Elasticsearch - Indexing Configuration

You can access this dialog as part of the connector configuration, if the connector has Elasticsearch as target.

  1. Document index name: this is the name of the document index.
    Based on this and the information below, it constructs the REST API Url to push the indexed data to.

  2. Principal index name: this is the name of the principal index. The principal index is where the connector stores user-group relationships.
    Based on this and the information below, it constructs the REST API Url to push the indexed data to.

  3. Elasticsearch base URL: this is the FQDN, with port and protocol which points to the REST API of the Elasticsearch instance.

  4. Use basic authentication: if you configured basic authentication for securing direct access to the instance, check this box.

    1. Username: is the username for basic auth.

    2. Password: is the according password.

  5. Public keys for SSL certificates: this configuration is needed, if you run the environment with self-signed certificates, or certificates which are not known to the Java key store.
    We use a straight-forward approach to validate SSL certificates. In order to render a certificate valid, add the modulus of the public key into this text field. You can access this modulus by viewing the certificate within the browser.

  1. Response timeout: determines the timeout when waiting for responses in milliseconds.

  2. Connection timeout: determines the timeout when waiting for connections to the instance in milliseconds.

  3. Socket timeout: determines the timeout when waiting for connections to the instance in milliseconds.

  4. Vector field for title. If you use vector search for the vectorization stages), then this field is used to push the vectorized title into.
    If you configure the search engine for querying data (cf. Search Experience and Query Pipelines ), then this field is used for issuing vector queries.

  5. Vector field for body. If you use vector search, then this field is used to push the vectorized body into.
    If you configure the search engine for querying data, then this field is used for issuing vector queries.

  6. Filters (aka refiners aka aggregations)

    1. Within this dialog you can add and remove filters. This does not mean that filters will be shown in the search interface right away but it is needed to tell the search engine to return calculated filters.

    2. Filter type: defines if this is a term filter (such as for file types), range filters (such as for prices) or date filters.

    3. Fieldname: is the name of the field which the filter should be computed for.

    4. Number of values to show: for term filters this defines how many values should be returned.

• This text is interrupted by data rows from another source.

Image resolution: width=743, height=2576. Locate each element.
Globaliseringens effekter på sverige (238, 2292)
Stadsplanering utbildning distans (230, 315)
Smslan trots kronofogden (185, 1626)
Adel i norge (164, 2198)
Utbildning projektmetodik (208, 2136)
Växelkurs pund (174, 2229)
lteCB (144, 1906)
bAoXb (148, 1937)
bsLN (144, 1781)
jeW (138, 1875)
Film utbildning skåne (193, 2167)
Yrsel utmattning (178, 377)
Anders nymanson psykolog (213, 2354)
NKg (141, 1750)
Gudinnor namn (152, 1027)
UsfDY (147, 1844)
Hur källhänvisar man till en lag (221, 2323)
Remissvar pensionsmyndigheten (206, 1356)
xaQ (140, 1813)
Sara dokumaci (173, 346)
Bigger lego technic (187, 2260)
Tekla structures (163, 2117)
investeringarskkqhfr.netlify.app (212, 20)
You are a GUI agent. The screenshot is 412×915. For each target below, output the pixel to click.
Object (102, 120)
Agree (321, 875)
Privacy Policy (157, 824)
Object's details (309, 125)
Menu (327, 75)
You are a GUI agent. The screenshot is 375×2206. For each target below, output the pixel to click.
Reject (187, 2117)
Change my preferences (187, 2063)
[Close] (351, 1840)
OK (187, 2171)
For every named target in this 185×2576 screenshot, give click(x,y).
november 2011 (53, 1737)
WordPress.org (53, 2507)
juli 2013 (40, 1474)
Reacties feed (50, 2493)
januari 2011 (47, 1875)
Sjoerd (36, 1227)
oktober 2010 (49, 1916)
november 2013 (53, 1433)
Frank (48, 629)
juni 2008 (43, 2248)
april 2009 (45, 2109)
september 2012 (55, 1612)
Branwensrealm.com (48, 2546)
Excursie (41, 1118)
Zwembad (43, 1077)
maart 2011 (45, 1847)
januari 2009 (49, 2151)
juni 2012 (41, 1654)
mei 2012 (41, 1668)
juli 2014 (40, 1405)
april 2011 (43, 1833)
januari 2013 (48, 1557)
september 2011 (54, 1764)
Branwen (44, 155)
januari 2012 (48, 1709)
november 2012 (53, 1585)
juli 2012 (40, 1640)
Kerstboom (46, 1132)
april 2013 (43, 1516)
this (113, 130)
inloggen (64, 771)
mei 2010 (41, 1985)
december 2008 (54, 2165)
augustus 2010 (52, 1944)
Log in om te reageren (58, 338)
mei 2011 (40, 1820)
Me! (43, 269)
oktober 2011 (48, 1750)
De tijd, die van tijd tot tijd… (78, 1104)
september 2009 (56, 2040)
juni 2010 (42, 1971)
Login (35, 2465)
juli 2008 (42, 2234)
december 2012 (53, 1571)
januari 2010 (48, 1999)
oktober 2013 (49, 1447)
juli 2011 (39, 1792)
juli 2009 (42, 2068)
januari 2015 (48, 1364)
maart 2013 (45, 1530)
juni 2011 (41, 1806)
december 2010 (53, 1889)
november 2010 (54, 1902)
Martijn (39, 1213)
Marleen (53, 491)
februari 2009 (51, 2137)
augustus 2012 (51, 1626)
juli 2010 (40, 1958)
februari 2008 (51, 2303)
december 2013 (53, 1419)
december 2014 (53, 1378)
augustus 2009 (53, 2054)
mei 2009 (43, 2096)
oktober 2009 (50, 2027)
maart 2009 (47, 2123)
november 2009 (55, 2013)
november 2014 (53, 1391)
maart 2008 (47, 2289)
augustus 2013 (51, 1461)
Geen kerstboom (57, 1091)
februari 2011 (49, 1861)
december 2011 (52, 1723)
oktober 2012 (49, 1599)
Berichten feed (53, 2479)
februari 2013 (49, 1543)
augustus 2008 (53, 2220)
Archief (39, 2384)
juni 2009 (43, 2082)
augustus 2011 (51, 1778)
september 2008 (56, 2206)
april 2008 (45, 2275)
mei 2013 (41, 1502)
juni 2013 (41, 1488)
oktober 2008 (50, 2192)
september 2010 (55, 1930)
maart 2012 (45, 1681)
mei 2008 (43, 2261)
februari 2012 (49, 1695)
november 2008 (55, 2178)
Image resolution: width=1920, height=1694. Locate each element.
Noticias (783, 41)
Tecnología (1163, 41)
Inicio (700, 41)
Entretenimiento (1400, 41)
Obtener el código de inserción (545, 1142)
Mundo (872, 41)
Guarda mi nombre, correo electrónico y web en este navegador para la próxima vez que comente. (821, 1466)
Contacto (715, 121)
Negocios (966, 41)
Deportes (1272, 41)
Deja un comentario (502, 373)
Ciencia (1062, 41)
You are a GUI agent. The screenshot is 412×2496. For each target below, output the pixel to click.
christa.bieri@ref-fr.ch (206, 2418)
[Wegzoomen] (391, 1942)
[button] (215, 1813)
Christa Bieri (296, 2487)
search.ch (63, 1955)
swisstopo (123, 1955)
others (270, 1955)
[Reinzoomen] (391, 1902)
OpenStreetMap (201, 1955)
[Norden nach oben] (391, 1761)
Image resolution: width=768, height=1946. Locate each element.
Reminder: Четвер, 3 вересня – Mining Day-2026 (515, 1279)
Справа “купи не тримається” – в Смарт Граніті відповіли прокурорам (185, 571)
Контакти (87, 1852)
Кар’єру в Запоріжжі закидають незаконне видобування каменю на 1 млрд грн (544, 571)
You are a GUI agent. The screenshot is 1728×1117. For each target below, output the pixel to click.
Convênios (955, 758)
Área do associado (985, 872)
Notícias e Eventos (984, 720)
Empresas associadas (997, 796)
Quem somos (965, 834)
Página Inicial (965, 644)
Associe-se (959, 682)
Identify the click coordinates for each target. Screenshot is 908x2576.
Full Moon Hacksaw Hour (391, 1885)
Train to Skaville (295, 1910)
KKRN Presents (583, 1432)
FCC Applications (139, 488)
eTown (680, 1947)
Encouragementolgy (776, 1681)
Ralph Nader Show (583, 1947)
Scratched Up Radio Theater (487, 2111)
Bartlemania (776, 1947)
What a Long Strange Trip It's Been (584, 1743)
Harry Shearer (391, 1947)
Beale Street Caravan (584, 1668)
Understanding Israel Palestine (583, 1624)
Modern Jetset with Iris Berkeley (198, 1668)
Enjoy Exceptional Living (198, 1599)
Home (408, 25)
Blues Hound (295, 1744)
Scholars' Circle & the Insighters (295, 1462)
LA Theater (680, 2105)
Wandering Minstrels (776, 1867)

    5. Sorting: defines if the filter buckets should be sorted based on the document frequency (number of results) or lexicographically

    6. Sort direction: if sorting should be descending or ascending (based on the ordering type in e.)

When finished with setting these fields, click on validate and save. If you observe any issues, then the validator will let you know or you can find more insights in the log files.

Vector Search Dimensions

When using vector search, you need to make sure that the embeddings you use in the query, as well as in the content transformation pipeline have exactly the same dimension as the index fields vector body and vector title. Otherwise indexing or querying the index will fail.